Cigna report outlines the benefits, challenges of value-based care
The Cigna paper suggests that physicians, patients, and health plans tend to recognize the good aspects of VBC, but that change has been slow nonetheless in the private sector.
Employers can be a driving force in the adoption of value-based care (VBC), the model that emphasizes coordinated care and is a departure from the traditional fee-for-service model, according to a new white paper from Cigna.
Supporters of the VBC approach have long argued that the model delivers better health and lower costs, but the massive, complex health care system in the U.S. is resistant to change. Although government markets such as Medicare are making progress on adopting the model, employer-based insurance plans and the providers they work with have been slower to embrace VBC models.
David Brailer, EVP and chief health officer of The Cigna Group, said his organization is committed to advancing the new concept. “Doctors love value-based care, and patients love it.

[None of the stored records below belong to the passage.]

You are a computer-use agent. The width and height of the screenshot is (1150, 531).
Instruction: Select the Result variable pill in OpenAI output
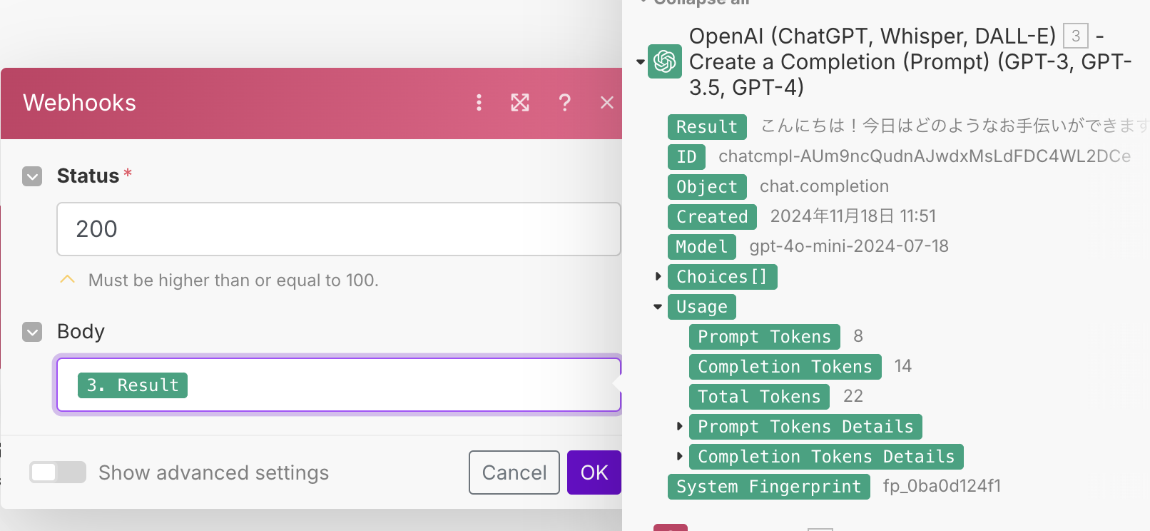tap(706, 127)
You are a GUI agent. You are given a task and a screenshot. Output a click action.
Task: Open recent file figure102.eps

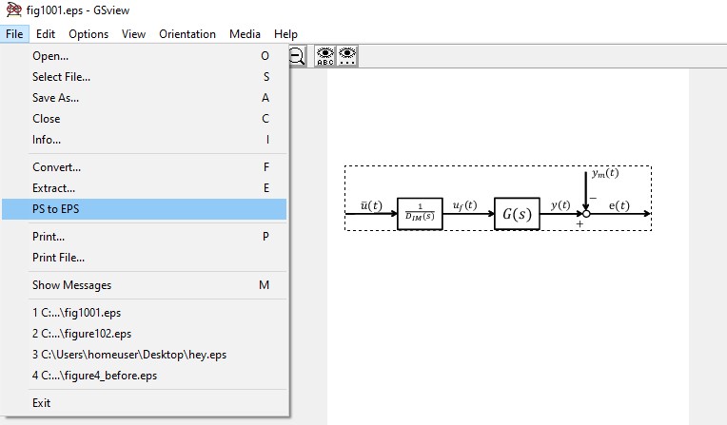[x=82, y=334]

Their health outcomes are better, hospitalizations are lower, all the metrics are better,” he said. “The quality of life for the patients is so much higher because they’re not as sick. What we’re betting on here is that the next big area for this is going to be commercial health care.”

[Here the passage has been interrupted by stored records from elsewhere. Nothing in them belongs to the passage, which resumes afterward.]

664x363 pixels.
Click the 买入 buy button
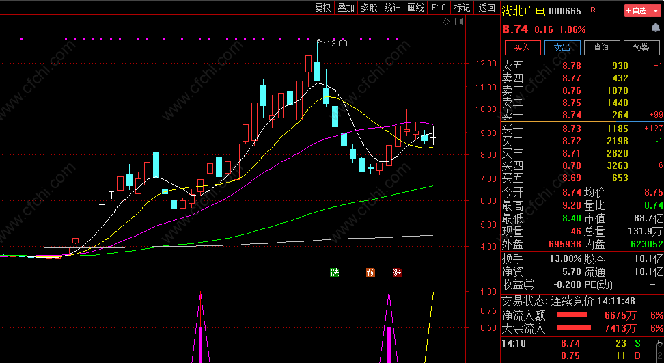click(523, 48)
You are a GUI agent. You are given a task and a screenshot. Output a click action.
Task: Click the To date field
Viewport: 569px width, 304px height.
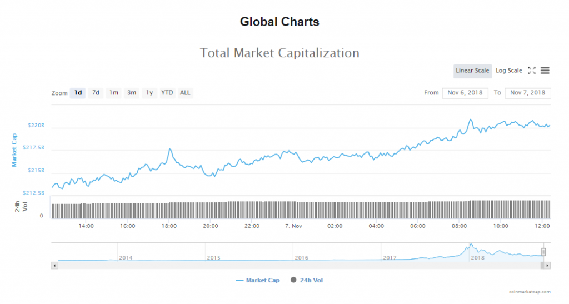pyautogui.click(x=527, y=93)
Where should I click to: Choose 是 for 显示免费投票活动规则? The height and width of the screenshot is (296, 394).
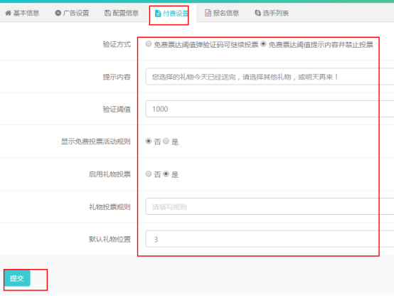[x=166, y=141]

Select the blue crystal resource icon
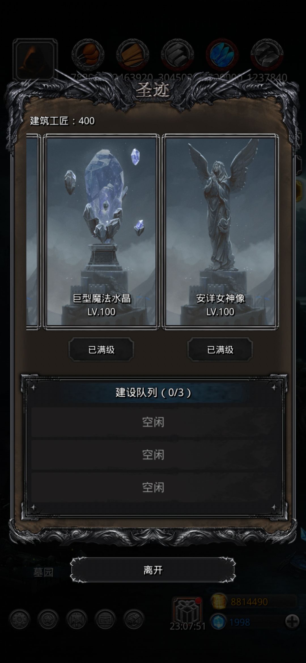coord(222,55)
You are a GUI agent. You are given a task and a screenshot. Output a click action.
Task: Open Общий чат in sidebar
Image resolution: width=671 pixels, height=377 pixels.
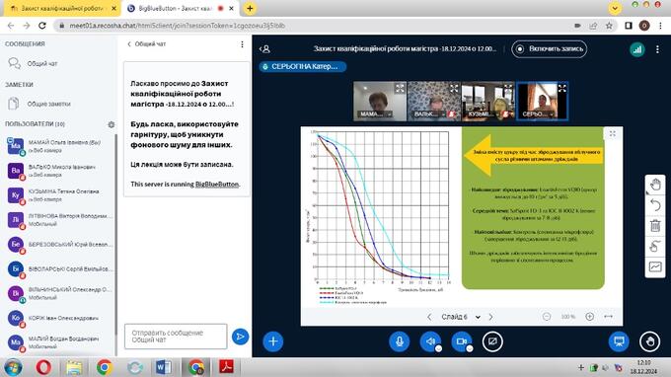coord(41,64)
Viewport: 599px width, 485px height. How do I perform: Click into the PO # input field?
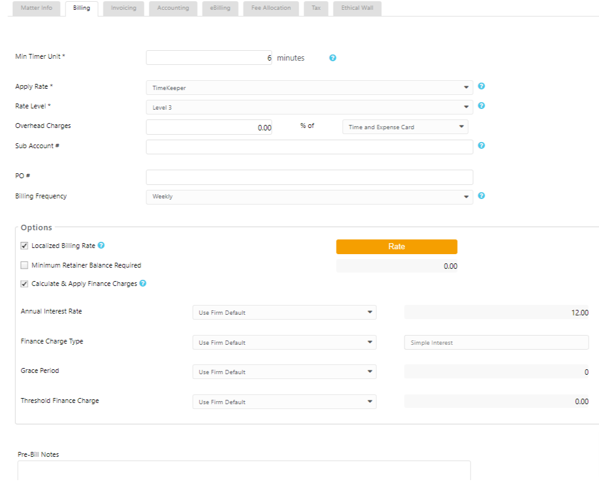309,177
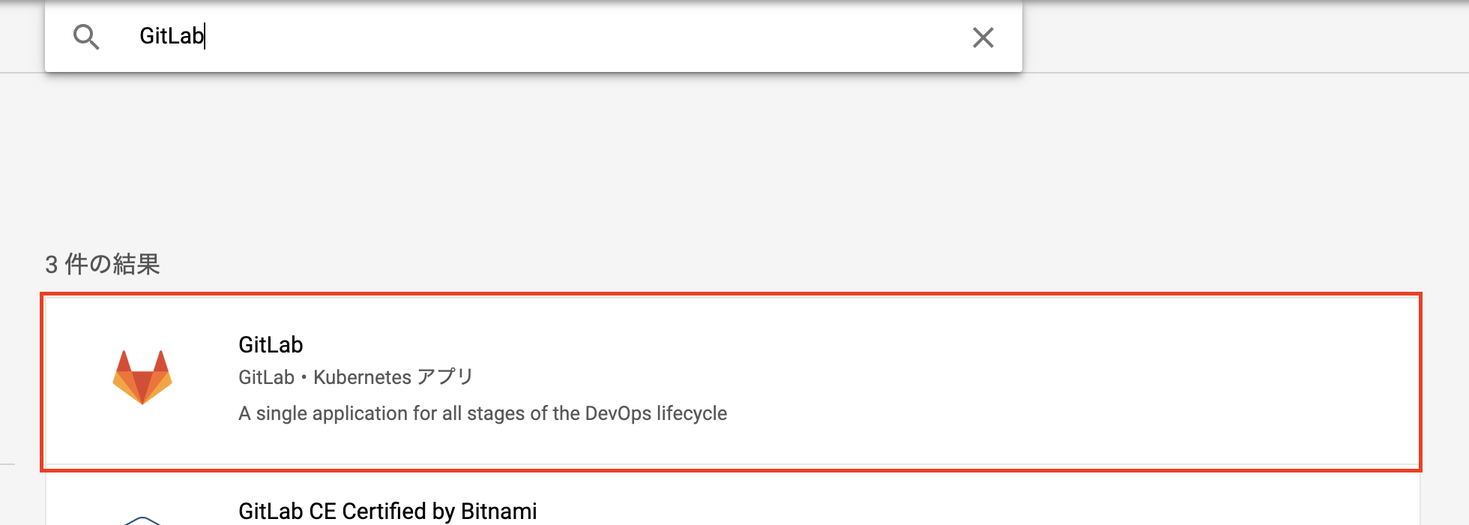
Task: Click the word 'Bitnami' in the second result
Action: pos(498,511)
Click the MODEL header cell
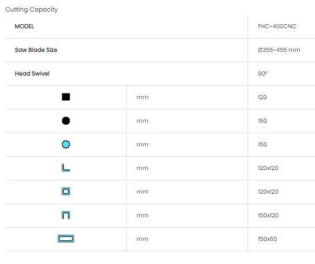Screen dimensions: 315x264 (x=24, y=27)
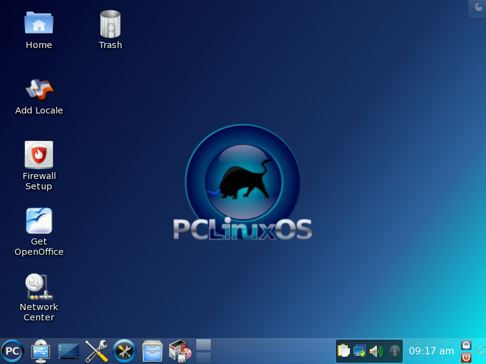Click the network monitor tray icon
The width and height of the screenshot is (486, 364).
[360, 351]
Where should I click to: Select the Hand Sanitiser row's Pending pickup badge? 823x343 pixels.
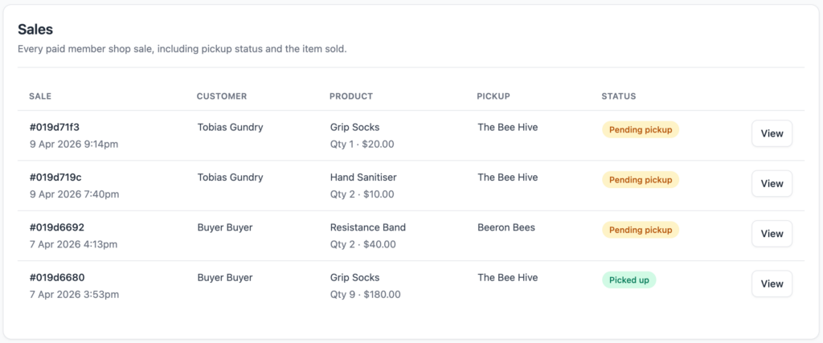click(x=641, y=179)
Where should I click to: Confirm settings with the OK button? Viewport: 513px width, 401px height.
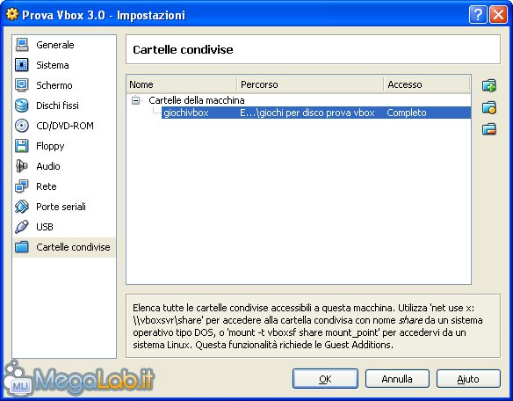[325, 379]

Cigna is not the only insurer touting the benefits of VBC models. A recent report from Humana, which offers plans in the Medicare and Medicaid market, found 30% fewer patient readmissions with its VBC programs. The Humana report also said that in 2022, Humana Medicare Advantage Value-Based contractual arrangements saved 23.2% in medical costs when compared to traditional Medicare.
The evolution of VBC
The white paper identifies the passage of the Affordable Care Act (ACA) in 2010 as an early step toward replacing fee-for-service with a value-based model of health care. “The ACA introduced comprehensive reforms aiming to improve access to VBC, establishing accountable care organizations, bundled payments, the Hospital Readmissions Reduction Program, and health insurance exchanges,” the report said.
The model has had its biggest impact on Medicare, the white paper said, with federal agencies identifying more than $1.8 billion in savings in 2022 for Medicare due to VBC programs.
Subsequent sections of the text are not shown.